Sama halnya dengan lembaga filantropi yang mengumpulkan dana umat untuk kembali disalurkan kepada masyarakat yang membutuhkan.
“Sebenarnya filantropi ini seperti investasi juga, tapi investasi untuk akhirat,” ujar akademisi Sekolah Tinggi Hukum Indonesia Jentera tersebut.
Artinya, negara harus hadir melindungi masyarakat dan lembaga filantropi.
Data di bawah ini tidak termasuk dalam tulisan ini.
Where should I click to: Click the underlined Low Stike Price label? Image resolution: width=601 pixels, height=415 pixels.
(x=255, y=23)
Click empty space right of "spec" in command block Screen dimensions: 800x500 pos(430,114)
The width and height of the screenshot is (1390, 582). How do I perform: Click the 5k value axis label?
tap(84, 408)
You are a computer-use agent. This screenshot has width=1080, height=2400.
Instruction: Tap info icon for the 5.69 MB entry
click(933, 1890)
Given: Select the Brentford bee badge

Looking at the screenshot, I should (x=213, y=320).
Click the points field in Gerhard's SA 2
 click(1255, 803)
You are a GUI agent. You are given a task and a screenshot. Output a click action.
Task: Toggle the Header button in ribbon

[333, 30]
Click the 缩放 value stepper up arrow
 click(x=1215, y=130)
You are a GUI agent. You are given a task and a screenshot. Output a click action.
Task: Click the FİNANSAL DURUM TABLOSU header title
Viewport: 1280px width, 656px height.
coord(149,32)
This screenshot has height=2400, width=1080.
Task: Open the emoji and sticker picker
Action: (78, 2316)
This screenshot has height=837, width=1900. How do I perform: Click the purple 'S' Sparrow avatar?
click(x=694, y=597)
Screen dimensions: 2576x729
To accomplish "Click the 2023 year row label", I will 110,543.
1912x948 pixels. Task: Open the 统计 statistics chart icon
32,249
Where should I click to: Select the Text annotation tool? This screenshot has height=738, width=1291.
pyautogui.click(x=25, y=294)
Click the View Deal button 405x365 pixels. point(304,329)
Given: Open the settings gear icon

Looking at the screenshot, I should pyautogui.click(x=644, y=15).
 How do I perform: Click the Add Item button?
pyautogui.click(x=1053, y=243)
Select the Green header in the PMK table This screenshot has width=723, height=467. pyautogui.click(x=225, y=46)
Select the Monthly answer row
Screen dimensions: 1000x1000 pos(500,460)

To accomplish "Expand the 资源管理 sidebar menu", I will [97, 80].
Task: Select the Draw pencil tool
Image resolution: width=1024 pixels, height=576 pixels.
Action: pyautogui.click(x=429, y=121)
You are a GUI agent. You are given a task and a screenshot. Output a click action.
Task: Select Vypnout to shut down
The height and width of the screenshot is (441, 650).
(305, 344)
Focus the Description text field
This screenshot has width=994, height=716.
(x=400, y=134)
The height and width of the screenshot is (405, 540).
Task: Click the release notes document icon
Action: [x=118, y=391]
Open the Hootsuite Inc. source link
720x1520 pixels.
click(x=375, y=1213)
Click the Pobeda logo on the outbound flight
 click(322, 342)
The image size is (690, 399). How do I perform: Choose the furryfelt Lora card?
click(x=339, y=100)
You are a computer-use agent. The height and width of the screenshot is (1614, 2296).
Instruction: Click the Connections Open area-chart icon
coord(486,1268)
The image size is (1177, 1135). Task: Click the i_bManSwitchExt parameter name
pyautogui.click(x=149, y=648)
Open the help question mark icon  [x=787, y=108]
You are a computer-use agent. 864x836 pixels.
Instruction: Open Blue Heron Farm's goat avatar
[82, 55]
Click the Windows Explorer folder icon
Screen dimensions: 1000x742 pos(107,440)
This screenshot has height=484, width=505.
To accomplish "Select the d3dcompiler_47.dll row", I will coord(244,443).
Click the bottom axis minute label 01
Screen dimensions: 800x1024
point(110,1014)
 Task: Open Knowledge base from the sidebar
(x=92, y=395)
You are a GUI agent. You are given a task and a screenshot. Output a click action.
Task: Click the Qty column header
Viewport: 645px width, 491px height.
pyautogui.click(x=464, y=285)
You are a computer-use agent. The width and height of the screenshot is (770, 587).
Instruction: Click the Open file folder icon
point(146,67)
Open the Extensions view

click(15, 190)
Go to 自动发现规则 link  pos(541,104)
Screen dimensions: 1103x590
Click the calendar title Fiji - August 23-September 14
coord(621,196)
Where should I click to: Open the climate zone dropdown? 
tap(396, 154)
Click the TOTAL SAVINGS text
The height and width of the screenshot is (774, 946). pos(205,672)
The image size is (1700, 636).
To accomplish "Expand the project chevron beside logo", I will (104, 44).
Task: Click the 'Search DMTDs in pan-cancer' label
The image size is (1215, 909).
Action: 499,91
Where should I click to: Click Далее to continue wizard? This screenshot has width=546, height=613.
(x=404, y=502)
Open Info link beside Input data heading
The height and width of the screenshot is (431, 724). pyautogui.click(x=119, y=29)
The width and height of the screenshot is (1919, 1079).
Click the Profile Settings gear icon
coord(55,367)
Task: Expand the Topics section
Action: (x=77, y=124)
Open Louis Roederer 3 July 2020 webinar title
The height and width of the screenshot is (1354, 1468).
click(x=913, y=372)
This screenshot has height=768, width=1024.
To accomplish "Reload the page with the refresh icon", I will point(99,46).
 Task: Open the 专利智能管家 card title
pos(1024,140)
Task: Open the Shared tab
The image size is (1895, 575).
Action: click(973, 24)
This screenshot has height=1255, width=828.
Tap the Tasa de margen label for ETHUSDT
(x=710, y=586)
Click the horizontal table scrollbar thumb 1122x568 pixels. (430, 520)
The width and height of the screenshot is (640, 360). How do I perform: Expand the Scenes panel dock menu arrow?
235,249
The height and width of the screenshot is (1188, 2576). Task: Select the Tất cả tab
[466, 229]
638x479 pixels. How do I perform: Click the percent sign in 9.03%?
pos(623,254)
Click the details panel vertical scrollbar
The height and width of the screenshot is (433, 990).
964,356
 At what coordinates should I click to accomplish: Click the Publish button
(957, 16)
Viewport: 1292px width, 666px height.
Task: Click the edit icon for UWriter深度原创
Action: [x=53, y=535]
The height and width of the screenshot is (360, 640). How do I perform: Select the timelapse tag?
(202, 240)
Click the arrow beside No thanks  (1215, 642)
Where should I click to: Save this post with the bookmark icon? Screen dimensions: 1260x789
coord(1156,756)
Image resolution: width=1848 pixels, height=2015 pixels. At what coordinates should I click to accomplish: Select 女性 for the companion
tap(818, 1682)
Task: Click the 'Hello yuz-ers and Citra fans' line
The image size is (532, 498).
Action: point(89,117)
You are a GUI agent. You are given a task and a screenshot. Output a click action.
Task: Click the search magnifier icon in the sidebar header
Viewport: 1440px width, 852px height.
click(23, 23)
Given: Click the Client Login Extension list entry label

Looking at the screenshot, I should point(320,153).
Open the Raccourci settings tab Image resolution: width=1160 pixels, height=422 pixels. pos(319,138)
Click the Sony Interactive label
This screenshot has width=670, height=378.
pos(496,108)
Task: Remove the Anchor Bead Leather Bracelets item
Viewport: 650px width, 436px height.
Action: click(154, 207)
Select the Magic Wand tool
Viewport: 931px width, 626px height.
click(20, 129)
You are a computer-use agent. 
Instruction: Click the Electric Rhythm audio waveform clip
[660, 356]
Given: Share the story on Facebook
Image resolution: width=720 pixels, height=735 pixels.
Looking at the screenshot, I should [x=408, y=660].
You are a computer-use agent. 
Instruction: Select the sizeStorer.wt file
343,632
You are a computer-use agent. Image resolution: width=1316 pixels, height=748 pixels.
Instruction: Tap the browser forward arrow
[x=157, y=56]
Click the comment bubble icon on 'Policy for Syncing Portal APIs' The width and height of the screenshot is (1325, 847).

Sebab, jangan sampai dana yang dikelola atau dikumpulkan tersebut disalahgunakan oleh oknum untuk kepentingan pribadi sehingga merugikan masyarakat.
Sementara itu, Perhimpunan Filantropi Indonesia mengingatkan para pegiat atau pelaku filantropi di Tanah Air pentingnya menjaga kepercayaan masyarakat yang mengumpulkan dana kemanusiaan.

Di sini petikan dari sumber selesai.